• [Work to be completed]: Count the lines of the records below that contain the string "Where", and give only that number.

• [Exercise materials]:
==*==

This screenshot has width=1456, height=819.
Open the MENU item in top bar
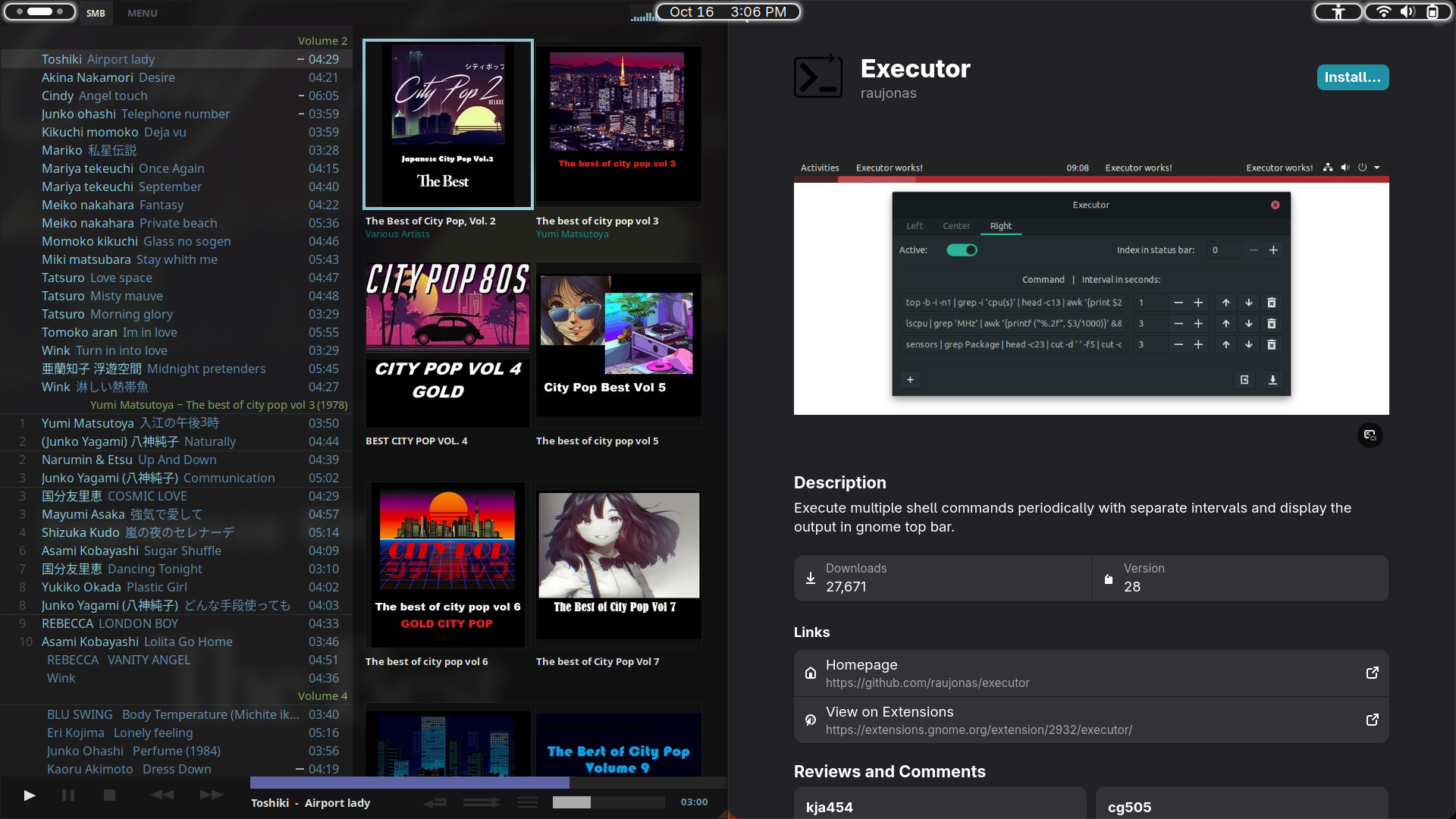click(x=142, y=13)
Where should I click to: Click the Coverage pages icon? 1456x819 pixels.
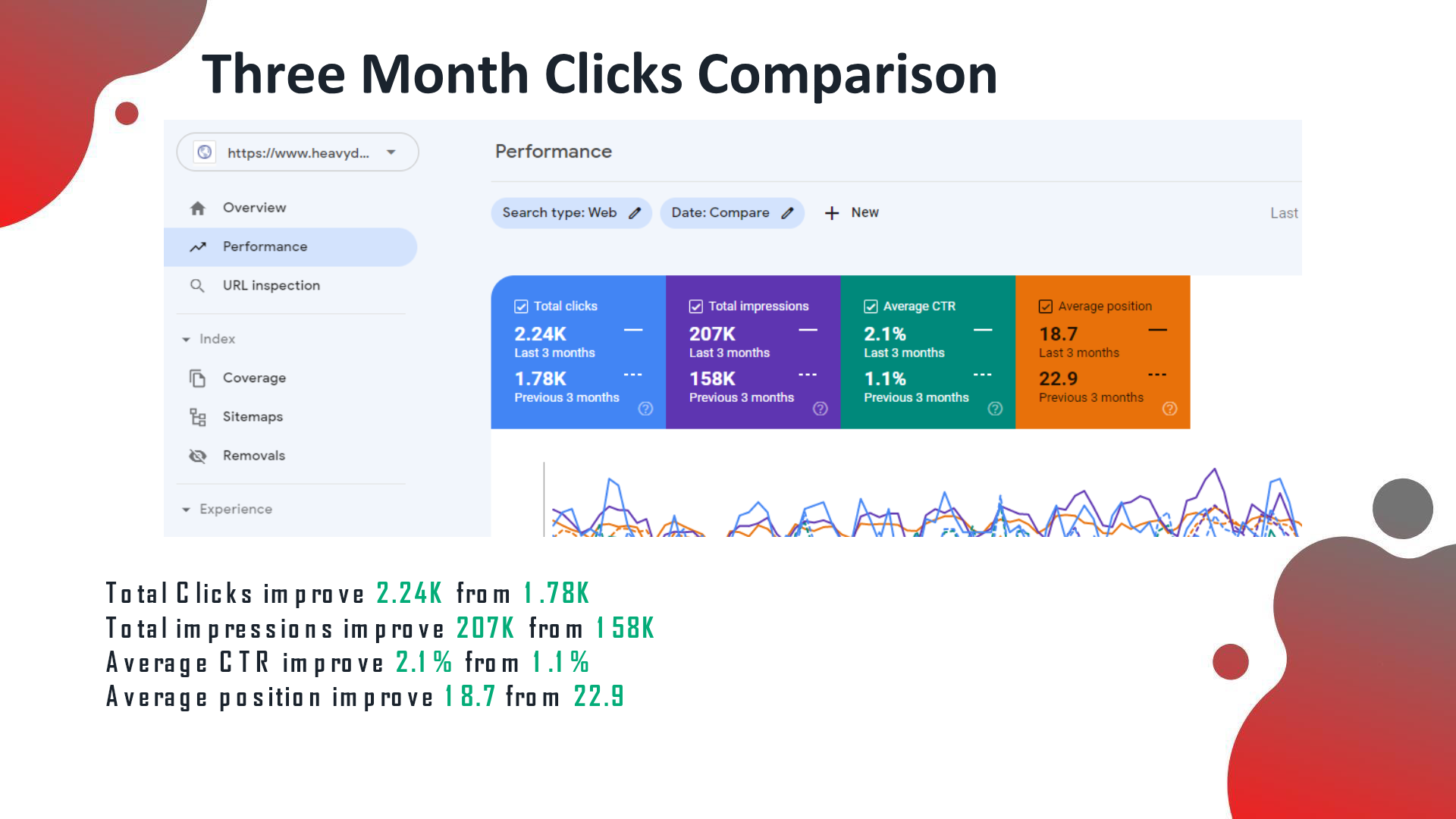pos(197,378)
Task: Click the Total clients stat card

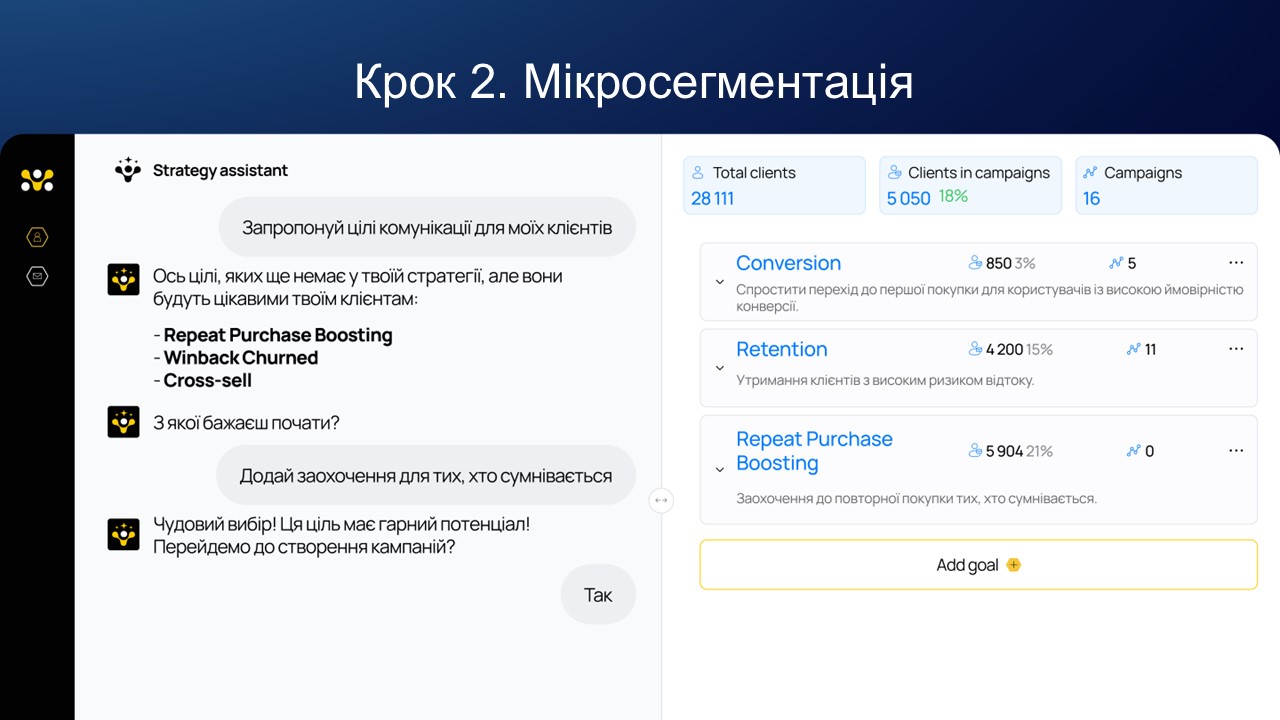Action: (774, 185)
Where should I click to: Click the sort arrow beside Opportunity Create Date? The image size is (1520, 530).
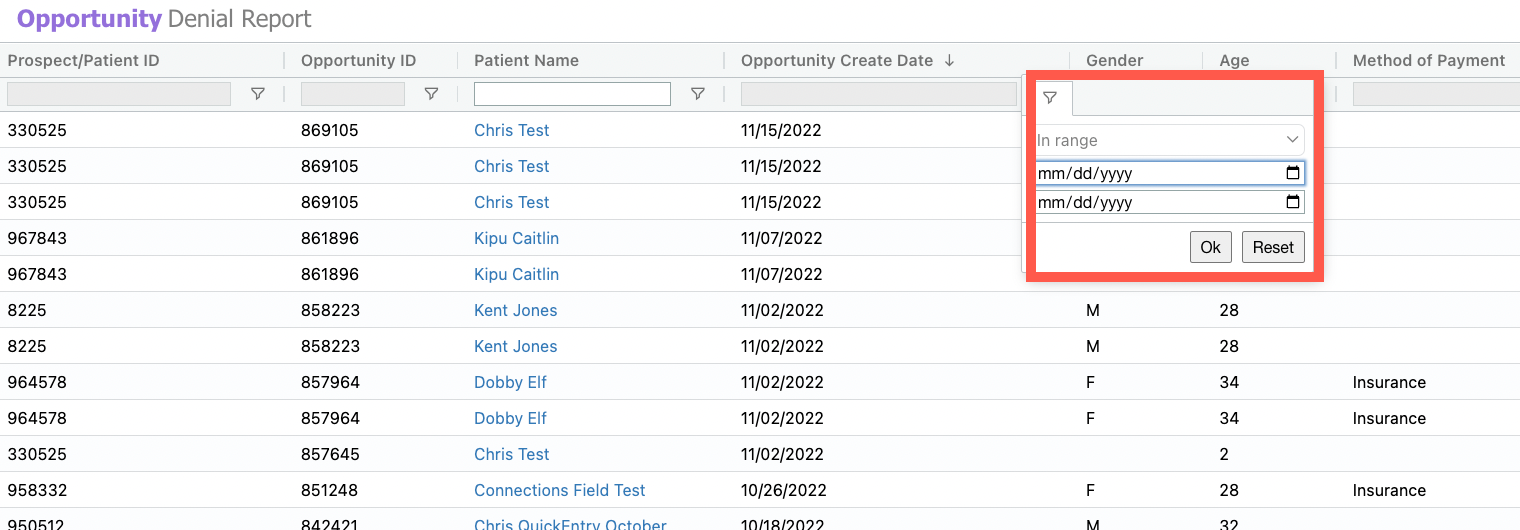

==*==

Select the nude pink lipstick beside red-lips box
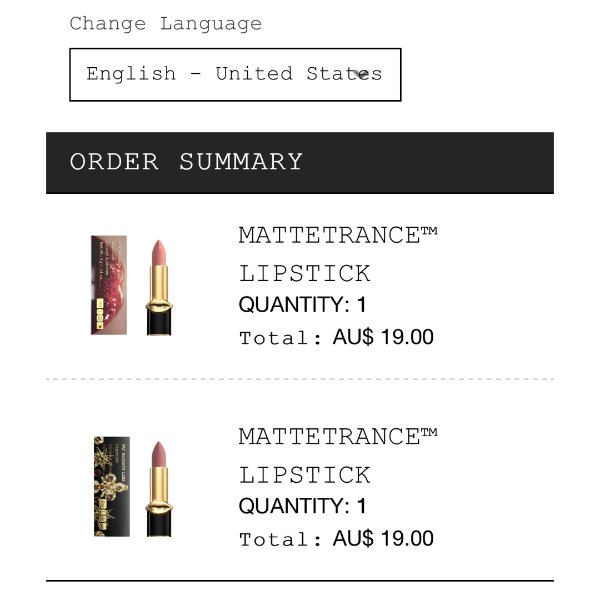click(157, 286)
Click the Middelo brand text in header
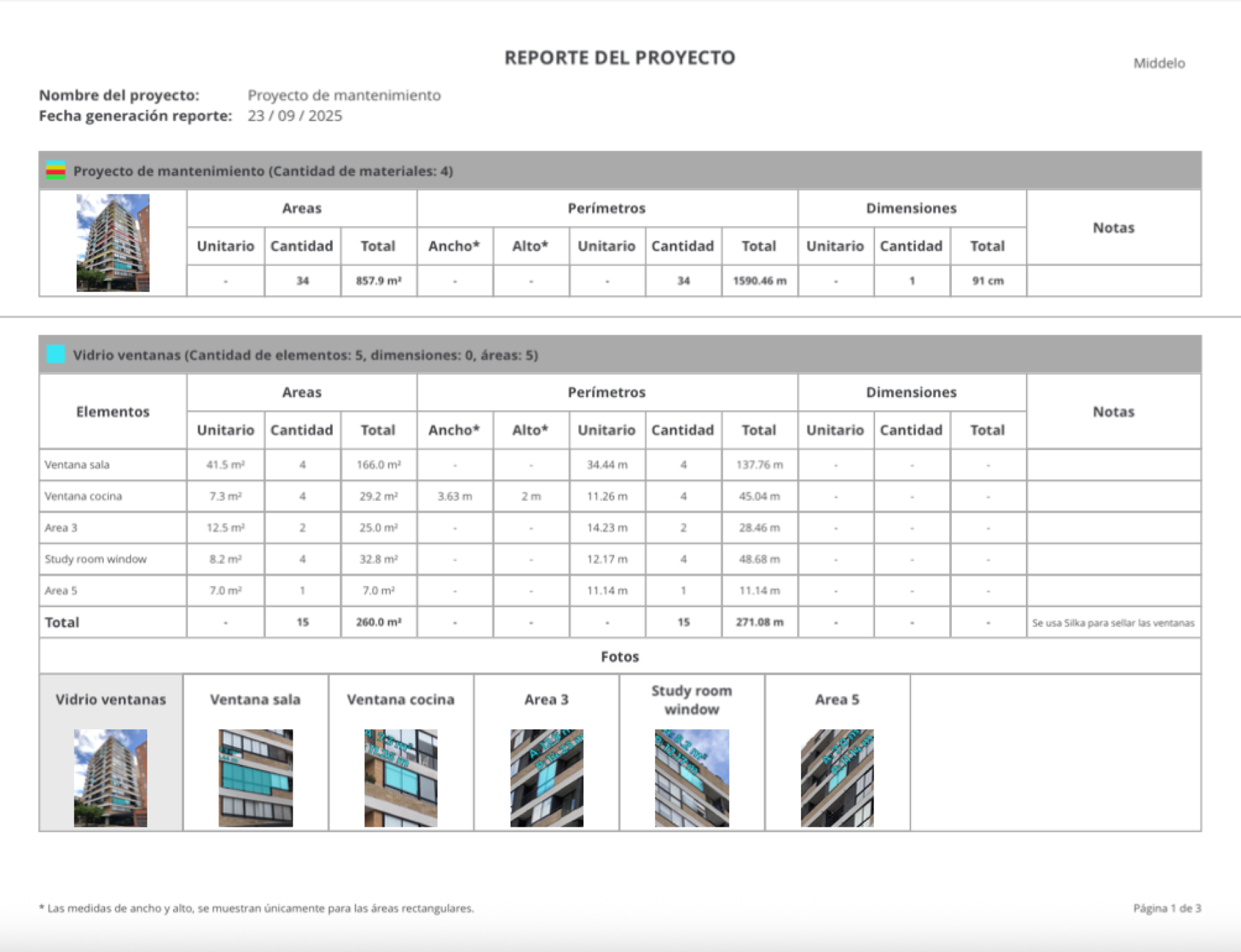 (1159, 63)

==*==

• [Written response]: 2